_What you have to do_: Write out the lines below exactly, beginning at the one with "You are a computer-use" and stopping after the one with "Screen dimensions: 973x536"; the pictures are not copied.

_Material for this task_:
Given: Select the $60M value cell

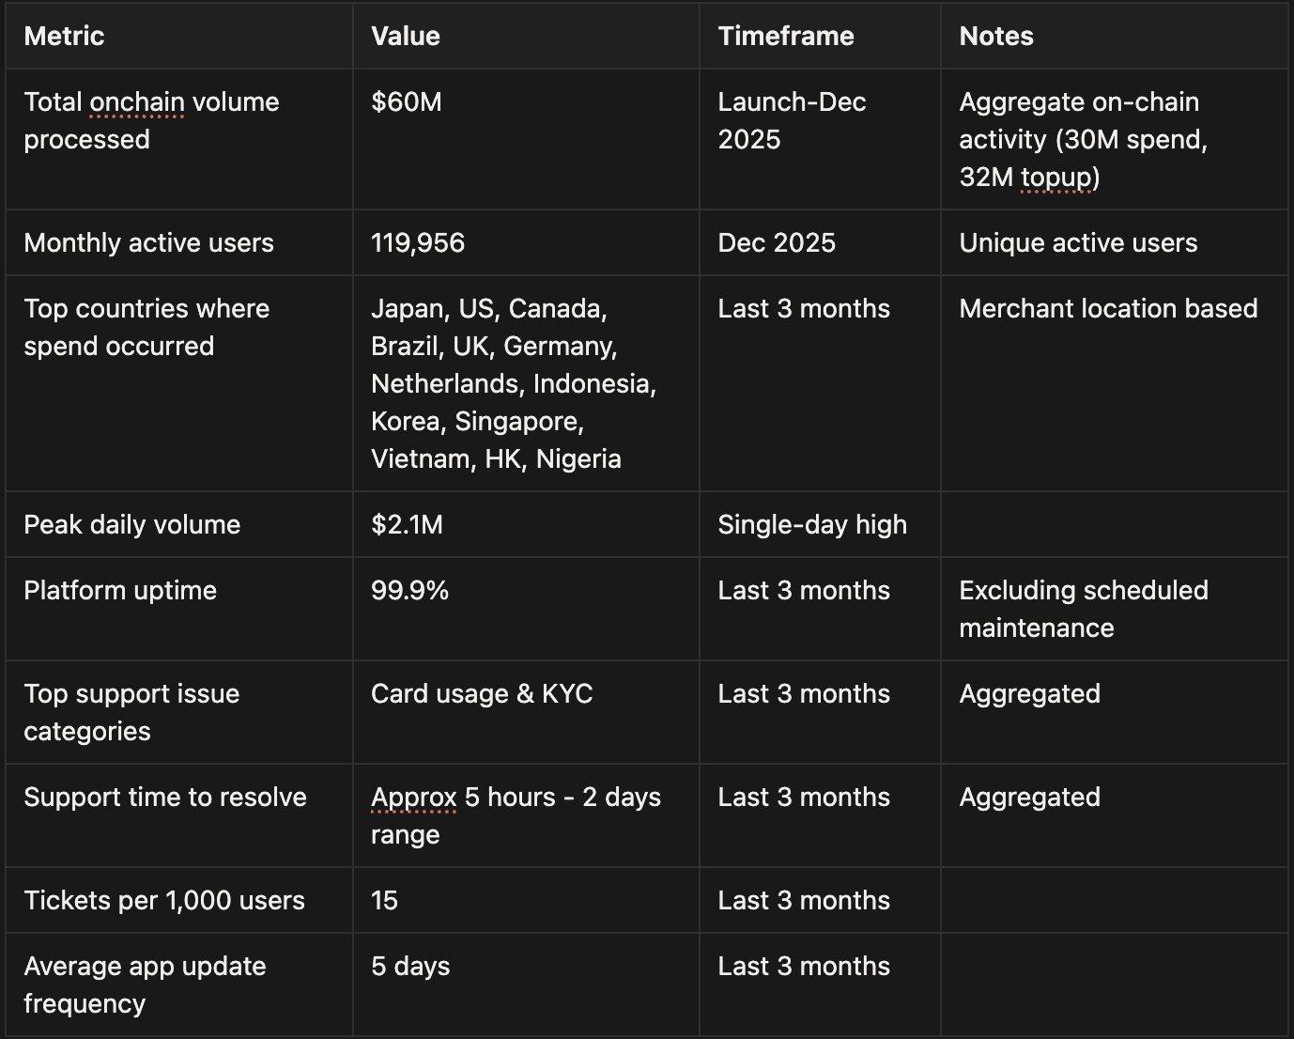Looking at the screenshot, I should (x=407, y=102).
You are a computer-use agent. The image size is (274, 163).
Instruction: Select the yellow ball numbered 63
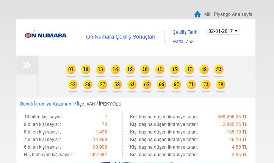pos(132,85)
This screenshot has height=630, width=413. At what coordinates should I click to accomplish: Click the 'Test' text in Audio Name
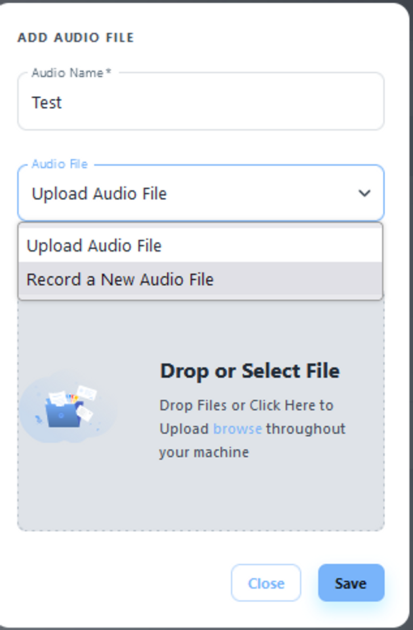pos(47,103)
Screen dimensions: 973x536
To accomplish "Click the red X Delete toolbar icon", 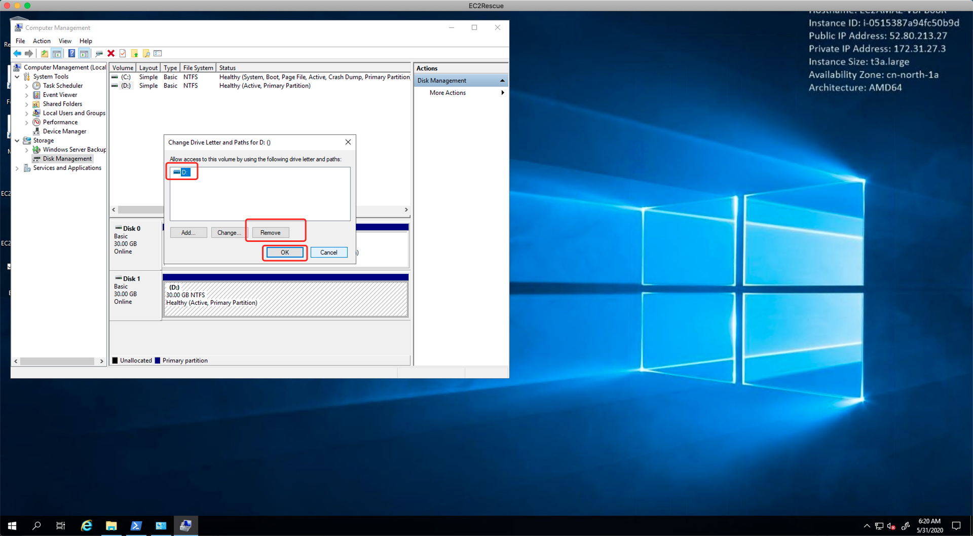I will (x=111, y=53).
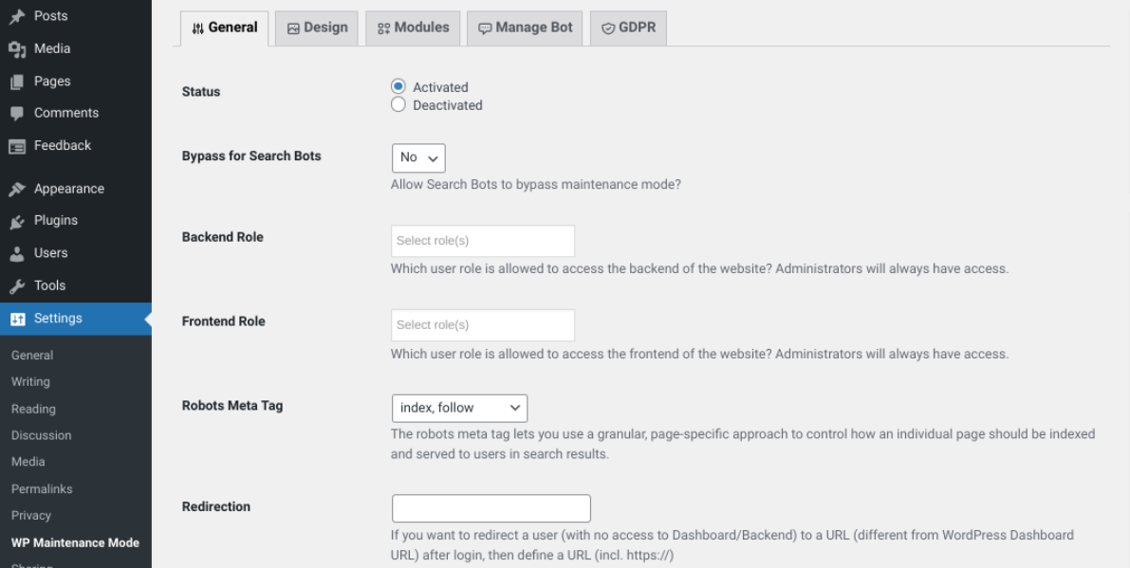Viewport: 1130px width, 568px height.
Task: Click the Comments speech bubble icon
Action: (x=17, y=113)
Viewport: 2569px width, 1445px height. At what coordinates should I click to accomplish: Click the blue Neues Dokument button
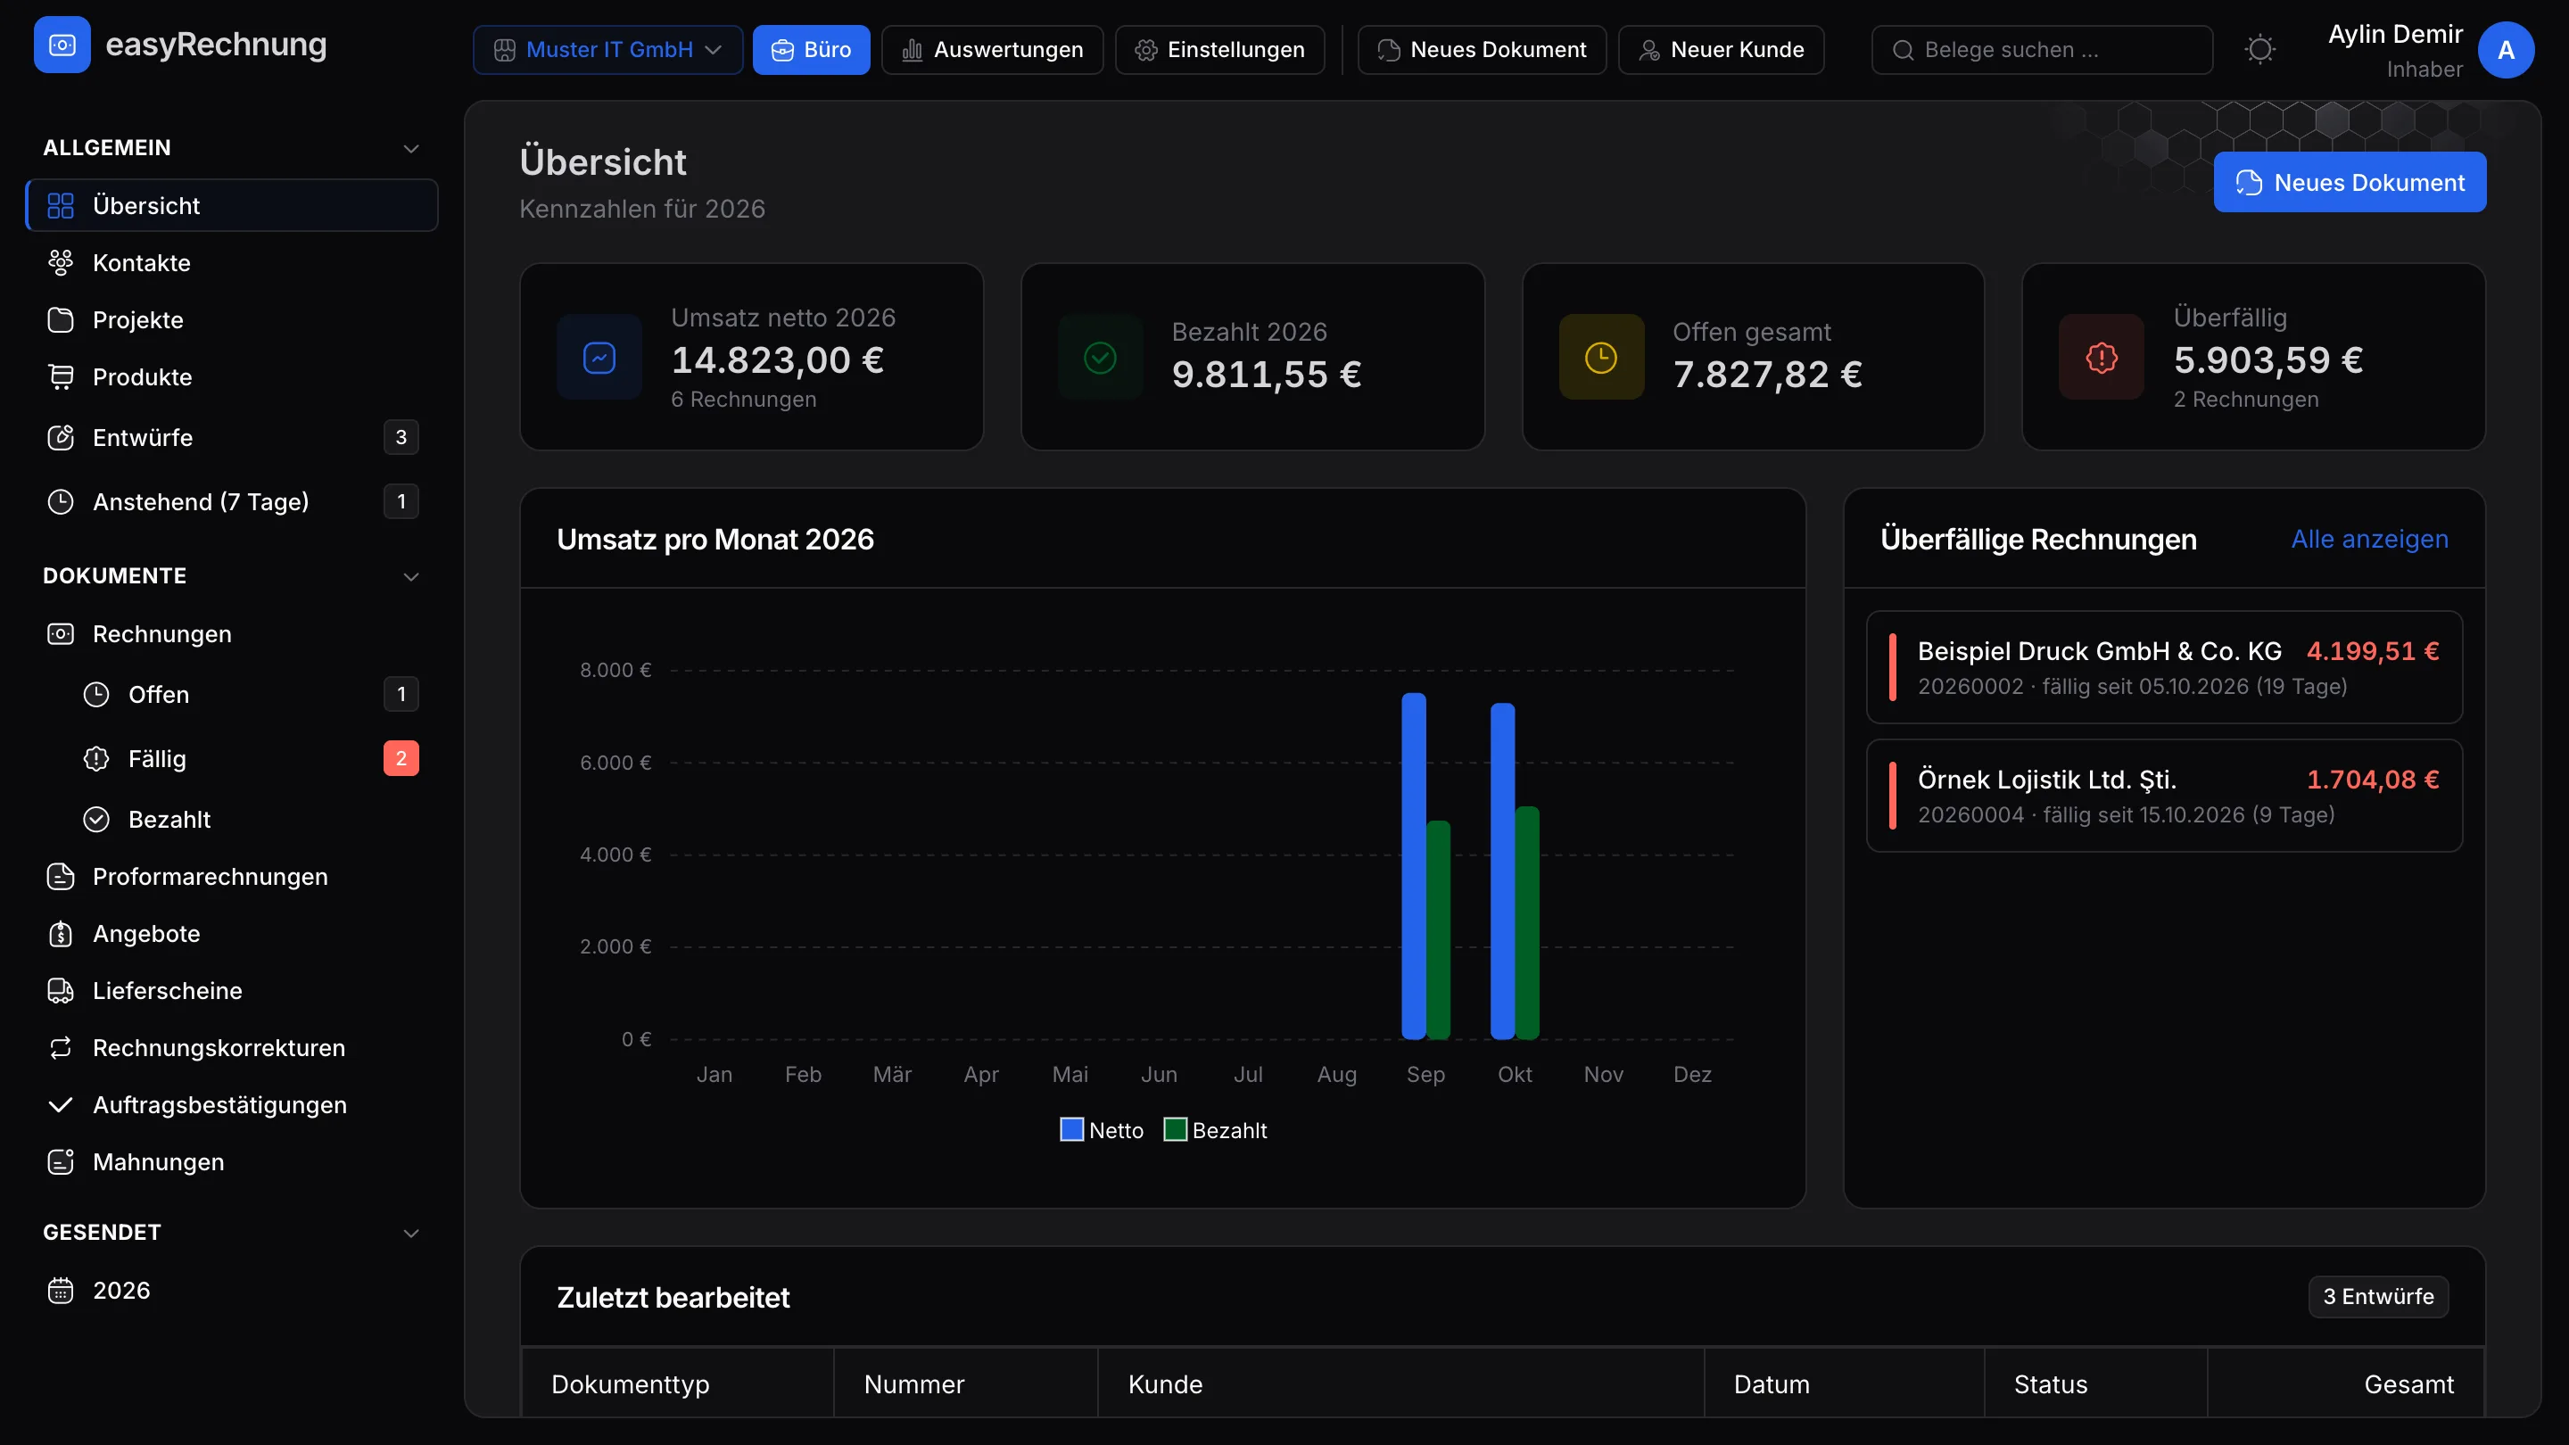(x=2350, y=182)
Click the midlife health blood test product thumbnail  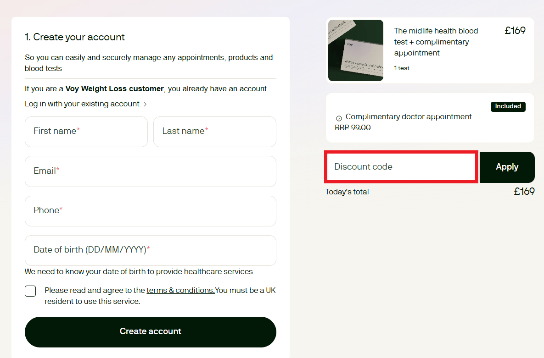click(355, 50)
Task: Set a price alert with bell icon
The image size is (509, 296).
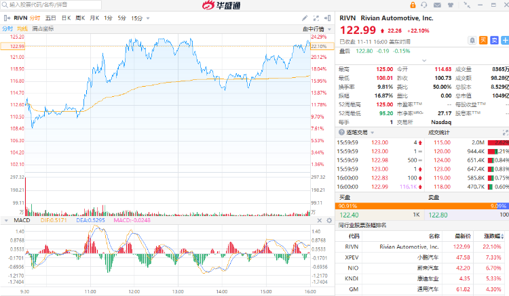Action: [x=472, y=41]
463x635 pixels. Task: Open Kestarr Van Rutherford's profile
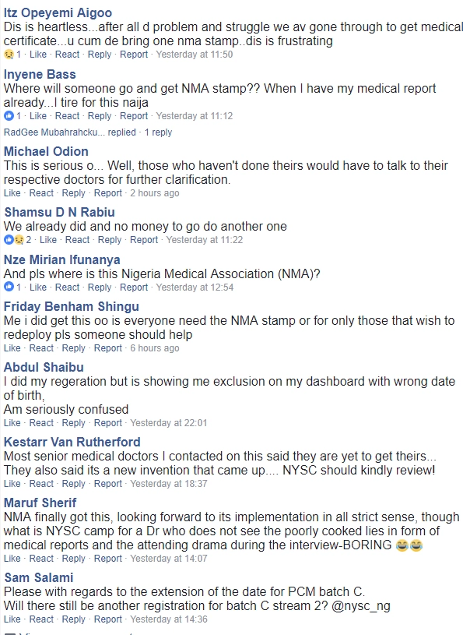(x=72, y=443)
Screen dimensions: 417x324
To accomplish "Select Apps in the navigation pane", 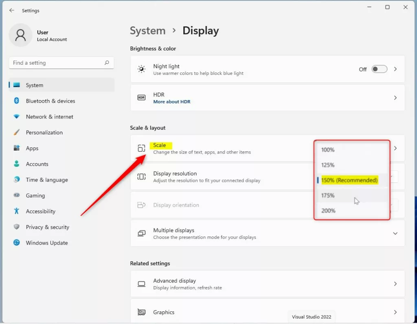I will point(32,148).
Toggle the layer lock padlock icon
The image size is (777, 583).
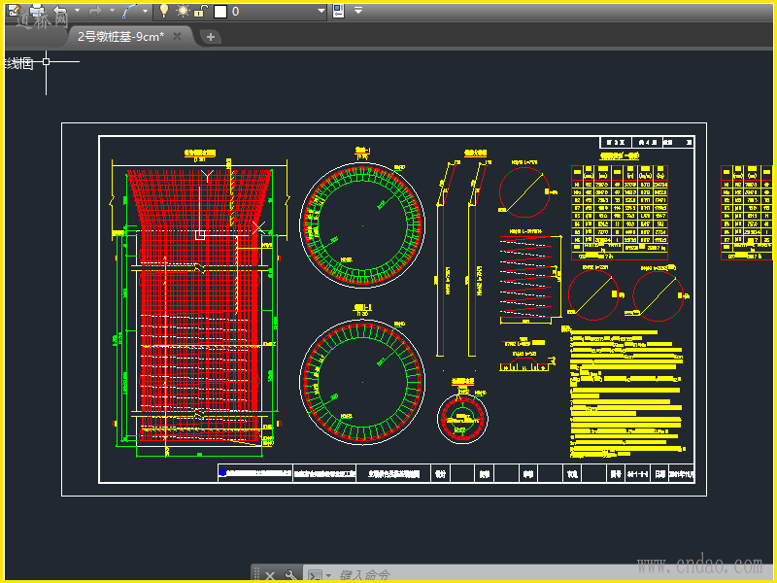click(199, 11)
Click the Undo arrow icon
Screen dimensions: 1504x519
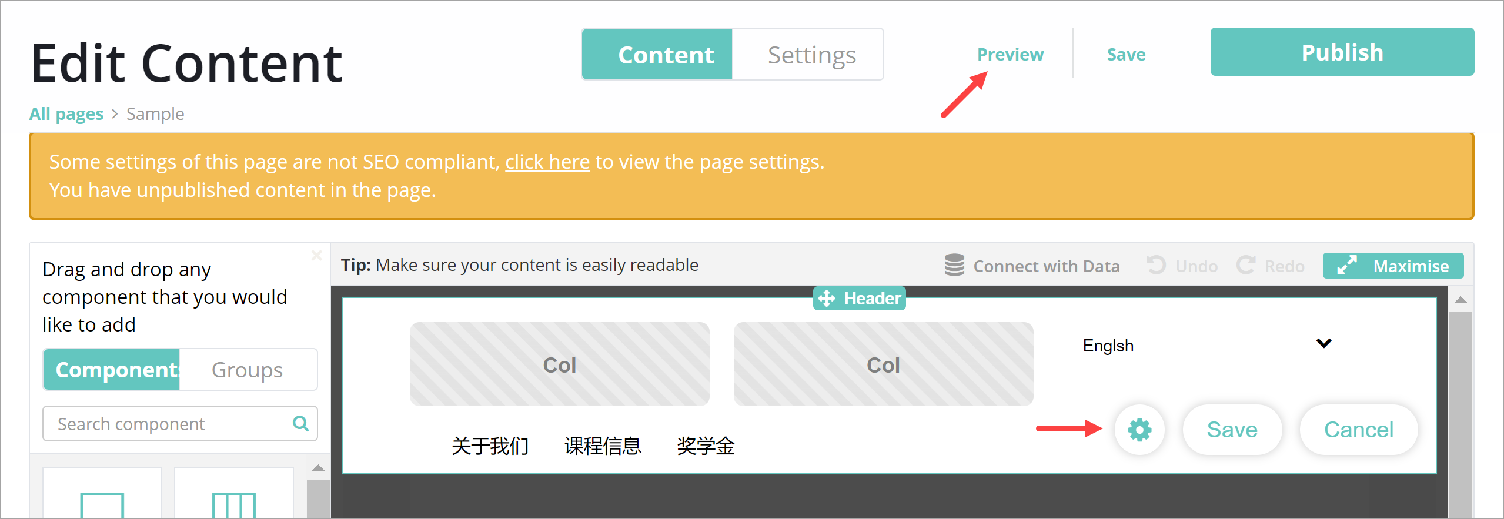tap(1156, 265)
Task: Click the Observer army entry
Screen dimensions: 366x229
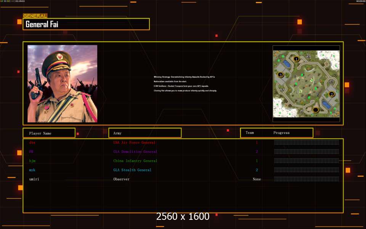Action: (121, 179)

_Output below_:
You are a computer-use agent. The image size is (274, 163).
Instruction: Select the yellow ball numbered 63
pos(132,85)
This screenshot has height=630, width=413. At what coordinates should I click to accomplish: Click the 'Test' text in Audio Name
pos(47,103)
Screen dimensions: 973x536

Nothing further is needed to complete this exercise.